# [Assignment]
Of all the lines below, return only those starting with the line holding "Where should I click to: Click the second" and going on through the line holding "The height and width of the screenshot is (413, 670).", exactly as written.

Start of Listed records

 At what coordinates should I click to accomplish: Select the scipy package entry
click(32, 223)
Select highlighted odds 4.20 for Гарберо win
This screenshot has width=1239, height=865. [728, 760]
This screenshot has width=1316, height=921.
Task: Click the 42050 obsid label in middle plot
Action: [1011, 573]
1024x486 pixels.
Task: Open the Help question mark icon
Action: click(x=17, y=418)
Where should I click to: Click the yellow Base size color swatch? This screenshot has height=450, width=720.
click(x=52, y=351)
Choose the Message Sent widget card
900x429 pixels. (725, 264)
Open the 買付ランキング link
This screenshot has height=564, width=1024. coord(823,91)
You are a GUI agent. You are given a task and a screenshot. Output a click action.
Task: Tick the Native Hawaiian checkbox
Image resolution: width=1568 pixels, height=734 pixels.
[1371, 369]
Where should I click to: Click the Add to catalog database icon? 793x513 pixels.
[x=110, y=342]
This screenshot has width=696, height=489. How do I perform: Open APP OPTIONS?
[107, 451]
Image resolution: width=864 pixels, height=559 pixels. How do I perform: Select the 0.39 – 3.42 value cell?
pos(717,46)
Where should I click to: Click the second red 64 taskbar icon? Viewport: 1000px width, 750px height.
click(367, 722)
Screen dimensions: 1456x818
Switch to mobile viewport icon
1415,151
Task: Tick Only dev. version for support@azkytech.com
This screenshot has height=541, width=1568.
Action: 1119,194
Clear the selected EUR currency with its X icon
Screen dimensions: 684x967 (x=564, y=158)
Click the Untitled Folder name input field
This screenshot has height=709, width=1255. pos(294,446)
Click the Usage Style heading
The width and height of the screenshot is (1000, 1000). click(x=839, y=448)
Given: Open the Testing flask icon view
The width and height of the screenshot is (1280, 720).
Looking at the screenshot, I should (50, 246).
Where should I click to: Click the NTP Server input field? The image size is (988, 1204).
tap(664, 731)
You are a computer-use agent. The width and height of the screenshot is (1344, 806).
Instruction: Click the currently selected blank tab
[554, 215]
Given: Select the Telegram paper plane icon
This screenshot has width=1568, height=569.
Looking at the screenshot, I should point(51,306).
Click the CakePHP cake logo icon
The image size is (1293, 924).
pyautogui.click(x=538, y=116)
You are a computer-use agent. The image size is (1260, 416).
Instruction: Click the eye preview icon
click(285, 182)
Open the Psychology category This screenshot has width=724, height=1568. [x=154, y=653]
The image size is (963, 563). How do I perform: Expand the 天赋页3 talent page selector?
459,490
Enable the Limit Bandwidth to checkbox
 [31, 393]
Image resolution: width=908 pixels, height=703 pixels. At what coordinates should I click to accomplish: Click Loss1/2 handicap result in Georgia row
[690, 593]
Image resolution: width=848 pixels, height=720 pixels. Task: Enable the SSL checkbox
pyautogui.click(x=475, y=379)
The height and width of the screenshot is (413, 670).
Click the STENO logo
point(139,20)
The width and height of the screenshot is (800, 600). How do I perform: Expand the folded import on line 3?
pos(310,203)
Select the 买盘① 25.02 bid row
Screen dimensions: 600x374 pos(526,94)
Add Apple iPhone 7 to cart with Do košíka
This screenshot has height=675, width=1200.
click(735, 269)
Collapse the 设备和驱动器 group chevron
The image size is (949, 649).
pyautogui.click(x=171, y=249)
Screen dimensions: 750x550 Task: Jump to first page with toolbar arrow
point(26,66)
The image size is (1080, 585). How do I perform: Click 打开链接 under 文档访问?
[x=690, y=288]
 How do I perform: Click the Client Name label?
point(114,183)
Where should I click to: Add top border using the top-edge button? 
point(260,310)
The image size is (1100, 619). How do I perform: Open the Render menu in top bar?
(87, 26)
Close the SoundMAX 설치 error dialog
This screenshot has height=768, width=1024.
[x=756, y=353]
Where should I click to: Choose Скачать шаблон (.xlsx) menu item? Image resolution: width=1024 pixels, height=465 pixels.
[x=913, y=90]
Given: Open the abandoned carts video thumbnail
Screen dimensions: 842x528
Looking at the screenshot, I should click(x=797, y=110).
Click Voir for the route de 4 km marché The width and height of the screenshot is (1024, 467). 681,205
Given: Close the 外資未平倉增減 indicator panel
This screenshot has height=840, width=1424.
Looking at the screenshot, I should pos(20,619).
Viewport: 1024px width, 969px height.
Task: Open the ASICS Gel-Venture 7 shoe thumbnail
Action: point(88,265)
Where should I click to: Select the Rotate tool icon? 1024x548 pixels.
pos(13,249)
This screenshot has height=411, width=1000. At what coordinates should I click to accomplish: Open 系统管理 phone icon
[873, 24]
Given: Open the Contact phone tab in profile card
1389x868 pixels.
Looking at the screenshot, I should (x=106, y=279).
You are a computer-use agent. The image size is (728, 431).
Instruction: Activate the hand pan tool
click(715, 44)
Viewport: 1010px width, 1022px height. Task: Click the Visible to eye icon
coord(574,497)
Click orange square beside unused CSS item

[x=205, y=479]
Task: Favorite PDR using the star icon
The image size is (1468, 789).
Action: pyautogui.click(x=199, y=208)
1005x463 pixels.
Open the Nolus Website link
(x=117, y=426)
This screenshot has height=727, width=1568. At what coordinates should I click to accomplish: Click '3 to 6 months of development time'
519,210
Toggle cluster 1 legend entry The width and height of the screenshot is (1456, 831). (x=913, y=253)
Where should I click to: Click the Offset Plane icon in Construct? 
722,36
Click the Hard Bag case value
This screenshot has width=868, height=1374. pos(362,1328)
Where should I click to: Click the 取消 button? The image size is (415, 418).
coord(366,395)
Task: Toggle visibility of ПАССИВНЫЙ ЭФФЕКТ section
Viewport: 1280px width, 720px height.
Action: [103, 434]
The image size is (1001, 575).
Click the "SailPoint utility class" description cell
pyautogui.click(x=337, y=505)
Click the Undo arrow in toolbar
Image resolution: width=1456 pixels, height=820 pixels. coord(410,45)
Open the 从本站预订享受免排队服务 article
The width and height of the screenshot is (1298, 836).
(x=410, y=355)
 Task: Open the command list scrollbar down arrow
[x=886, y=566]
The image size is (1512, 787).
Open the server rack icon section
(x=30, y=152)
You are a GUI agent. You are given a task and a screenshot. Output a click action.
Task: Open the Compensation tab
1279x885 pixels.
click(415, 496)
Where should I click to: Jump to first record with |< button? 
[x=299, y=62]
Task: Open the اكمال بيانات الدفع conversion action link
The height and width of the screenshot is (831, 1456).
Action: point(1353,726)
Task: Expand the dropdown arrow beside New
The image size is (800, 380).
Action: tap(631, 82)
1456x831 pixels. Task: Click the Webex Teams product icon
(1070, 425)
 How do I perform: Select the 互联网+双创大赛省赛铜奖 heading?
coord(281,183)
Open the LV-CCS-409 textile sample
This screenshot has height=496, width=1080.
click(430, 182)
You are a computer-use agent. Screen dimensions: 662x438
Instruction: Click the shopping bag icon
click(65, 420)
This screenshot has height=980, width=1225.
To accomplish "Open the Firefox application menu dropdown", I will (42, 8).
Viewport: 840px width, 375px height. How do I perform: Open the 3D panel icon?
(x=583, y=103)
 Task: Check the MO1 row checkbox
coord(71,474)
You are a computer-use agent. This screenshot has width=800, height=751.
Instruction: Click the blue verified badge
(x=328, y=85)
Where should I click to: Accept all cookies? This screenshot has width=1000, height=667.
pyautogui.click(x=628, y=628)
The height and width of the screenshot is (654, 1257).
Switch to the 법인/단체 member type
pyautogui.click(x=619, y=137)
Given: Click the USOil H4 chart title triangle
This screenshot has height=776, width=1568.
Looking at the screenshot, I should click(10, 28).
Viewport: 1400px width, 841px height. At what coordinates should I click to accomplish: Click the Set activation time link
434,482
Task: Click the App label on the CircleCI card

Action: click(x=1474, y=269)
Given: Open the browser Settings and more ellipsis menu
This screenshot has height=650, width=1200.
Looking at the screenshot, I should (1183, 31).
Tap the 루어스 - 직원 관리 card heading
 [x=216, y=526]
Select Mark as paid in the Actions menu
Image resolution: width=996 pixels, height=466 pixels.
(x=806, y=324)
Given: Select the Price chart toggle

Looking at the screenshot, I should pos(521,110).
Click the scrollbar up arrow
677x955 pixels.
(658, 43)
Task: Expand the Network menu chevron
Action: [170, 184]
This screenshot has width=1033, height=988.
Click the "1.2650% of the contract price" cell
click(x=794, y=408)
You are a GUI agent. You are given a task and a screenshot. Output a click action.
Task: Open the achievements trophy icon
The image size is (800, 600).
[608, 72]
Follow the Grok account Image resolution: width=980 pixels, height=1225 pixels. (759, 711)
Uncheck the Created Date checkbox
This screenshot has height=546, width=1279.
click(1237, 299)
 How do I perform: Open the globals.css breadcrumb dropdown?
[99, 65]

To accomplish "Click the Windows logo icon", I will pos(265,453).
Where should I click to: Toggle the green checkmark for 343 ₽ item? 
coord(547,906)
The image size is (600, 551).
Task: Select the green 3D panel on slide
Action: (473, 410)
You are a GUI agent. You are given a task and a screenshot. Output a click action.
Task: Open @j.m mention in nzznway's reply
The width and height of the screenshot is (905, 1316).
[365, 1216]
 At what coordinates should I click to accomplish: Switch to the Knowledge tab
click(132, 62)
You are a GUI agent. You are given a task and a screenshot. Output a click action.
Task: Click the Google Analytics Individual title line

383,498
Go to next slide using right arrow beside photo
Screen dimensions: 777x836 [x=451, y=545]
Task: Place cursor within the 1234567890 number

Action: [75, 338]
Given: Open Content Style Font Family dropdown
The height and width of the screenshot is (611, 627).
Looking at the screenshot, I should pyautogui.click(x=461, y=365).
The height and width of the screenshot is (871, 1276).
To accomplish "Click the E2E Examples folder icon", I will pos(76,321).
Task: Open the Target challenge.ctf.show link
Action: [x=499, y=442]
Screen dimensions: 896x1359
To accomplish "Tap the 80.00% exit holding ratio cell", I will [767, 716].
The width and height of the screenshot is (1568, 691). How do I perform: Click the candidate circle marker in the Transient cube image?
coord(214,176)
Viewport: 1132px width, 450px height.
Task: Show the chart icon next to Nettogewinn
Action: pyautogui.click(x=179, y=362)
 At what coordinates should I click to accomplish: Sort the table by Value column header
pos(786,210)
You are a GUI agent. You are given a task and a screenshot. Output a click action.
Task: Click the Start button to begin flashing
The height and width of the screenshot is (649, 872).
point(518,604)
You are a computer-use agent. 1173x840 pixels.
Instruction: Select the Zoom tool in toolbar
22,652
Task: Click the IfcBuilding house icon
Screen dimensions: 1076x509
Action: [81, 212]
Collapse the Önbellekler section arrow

End of Listed records

# [Final answer]
Where should I click to: Click the second red 64 taskbar icon? Viewport: 1000px width, 750px height.
click(367, 722)
Screen dimensions: 1456x818
Switch to mobile viewport icon
1415,151
Task: Tick Only dev. version for support@azkytech.com
This screenshot has height=541, width=1568.
Action: 1119,194
Clear the selected EUR currency with its X icon
Screen dimensions: 684x967 (x=564, y=158)
Click the Untitled Folder name input field
This screenshot has height=709, width=1255. pos(294,446)
Click the Usage Style heading
The width and height of the screenshot is (1000, 1000). click(x=839, y=448)
Given: Open the Testing flask icon view
The width and height of the screenshot is (1280, 720).
Looking at the screenshot, I should (50, 246).
Where should I click to: Click the NTP Server input field? The image size is (988, 1204).
tap(664, 731)
You are a computer-use agent. The width and height of the screenshot is (1344, 806).
Instruction: Click the currently selected blank tab
[554, 215]
Given: Select the Telegram paper plane icon
This screenshot has width=1568, height=569.
Looking at the screenshot, I should point(51,306).
Click the CakePHP cake logo icon
The image size is (1293, 924).
pyautogui.click(x=538, y=116)
You are a computer-use agent. The image size is (1260, 416).
Instruction: Click the eye preview icon
click(285, 182)
Open the Psychology category This screenshot has width=724, height=1568. [x=154, y=653]
The image size is (963, 563). How do I perform: Expand the 天赋页3 talent page selector?
459,490
Enable the Limit Bandwidth to checkbox
 [31, 393]
Image resolution: width=908 pixels, height=703 pixels. At what coordinates should I click to accomplish: Click Loss1/2 handicap result in Georgia row
[690, 593]
Image resolution: width=848 pixels, height=720 pixels. Task: Enable the SSL checkbox
pyautogui.click(x=475, y=379)
The height and width of the screenshot is (413, 670).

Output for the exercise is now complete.